[WHAT YOU SHOULD DO] Wherever the string "dimensions" appears in the records, return the line that holds it.

================

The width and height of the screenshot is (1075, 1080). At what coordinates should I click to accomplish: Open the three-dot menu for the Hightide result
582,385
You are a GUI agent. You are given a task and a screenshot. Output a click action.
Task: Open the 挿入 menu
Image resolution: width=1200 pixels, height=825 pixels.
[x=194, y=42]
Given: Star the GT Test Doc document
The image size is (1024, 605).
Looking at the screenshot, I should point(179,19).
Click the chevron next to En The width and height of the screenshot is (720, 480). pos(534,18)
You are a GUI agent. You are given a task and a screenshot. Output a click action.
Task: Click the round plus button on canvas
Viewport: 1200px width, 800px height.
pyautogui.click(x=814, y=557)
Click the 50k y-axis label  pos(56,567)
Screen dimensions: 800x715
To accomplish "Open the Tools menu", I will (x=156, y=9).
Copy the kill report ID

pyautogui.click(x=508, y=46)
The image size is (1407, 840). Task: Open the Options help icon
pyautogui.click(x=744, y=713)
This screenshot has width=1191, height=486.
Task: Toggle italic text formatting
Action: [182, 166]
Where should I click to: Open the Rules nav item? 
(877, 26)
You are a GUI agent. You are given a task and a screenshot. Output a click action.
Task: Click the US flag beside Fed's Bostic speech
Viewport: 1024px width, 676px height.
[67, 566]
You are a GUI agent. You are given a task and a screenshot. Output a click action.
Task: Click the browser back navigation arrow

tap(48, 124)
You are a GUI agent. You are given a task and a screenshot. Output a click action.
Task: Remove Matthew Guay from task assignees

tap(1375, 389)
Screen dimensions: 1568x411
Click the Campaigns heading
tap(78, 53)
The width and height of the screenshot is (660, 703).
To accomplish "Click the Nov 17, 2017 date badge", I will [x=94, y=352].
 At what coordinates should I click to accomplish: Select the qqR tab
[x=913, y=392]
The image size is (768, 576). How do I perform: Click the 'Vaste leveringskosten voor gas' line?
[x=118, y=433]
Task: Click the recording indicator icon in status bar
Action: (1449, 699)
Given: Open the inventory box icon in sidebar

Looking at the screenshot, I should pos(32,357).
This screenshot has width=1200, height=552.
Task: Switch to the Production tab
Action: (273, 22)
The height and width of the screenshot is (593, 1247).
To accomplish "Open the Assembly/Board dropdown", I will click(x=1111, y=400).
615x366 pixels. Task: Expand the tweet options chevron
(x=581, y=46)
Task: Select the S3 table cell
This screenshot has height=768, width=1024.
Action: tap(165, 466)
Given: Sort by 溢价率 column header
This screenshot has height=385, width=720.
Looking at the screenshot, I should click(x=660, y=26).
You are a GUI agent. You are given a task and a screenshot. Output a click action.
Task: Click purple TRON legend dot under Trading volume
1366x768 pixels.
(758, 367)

================

[ANSWER FOR THE TASK]
Screen dimensions: 800x715
Screen dimensions: 1568x411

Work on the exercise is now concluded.